Stored records:
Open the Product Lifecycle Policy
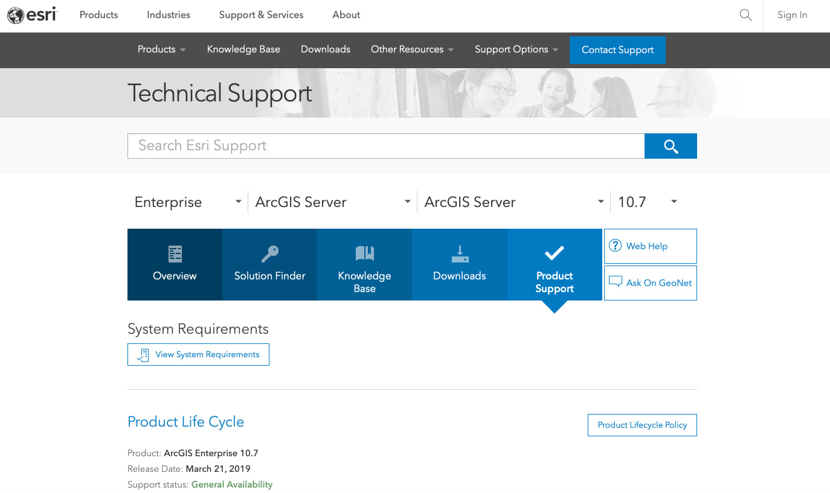830x493 pixels. [x=642, y=425]
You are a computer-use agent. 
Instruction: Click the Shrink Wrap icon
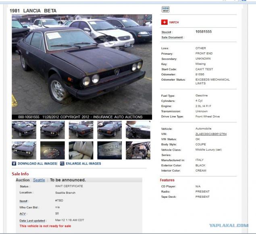coord(165,9)
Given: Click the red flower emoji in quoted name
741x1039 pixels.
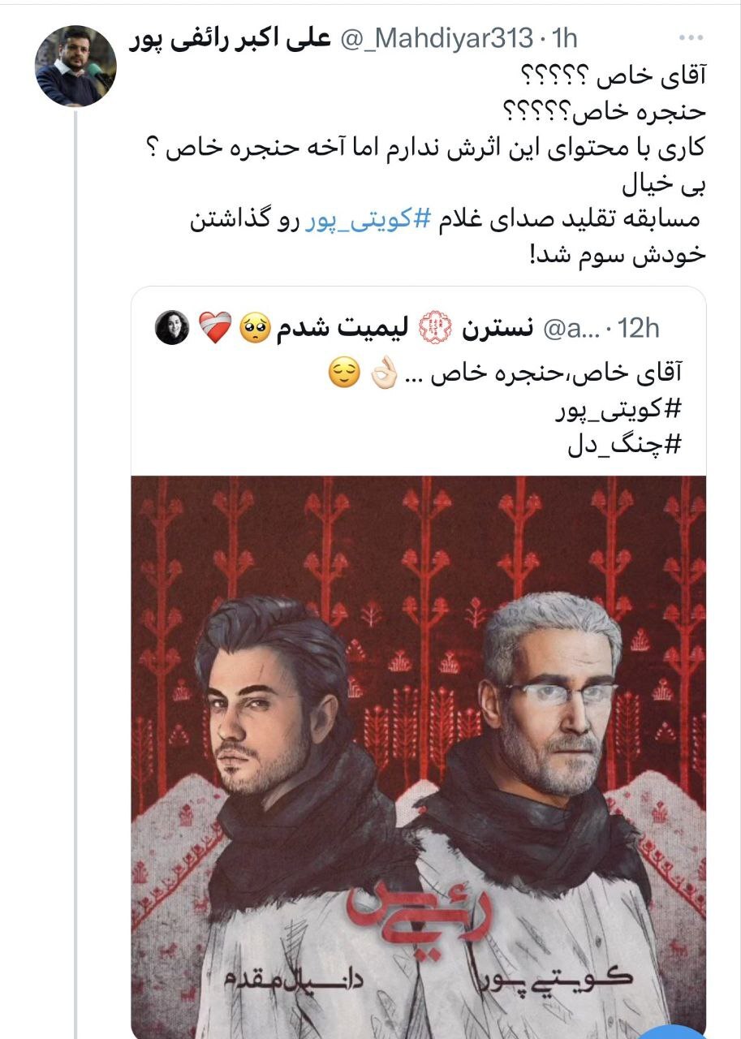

### Exercise
Reproduce every one of the records above verbatim, omitting the pictures.

### Output of the exercise
Open the Product Lifecycle Policy
830x493 pixels. [x=642, y=425]
You are a computer-use agent. 
Instruction: Click the Shrink Wrap icon
coord(165,9)
Given: Click the red flower emoji in quoted name
741x1039 pixels.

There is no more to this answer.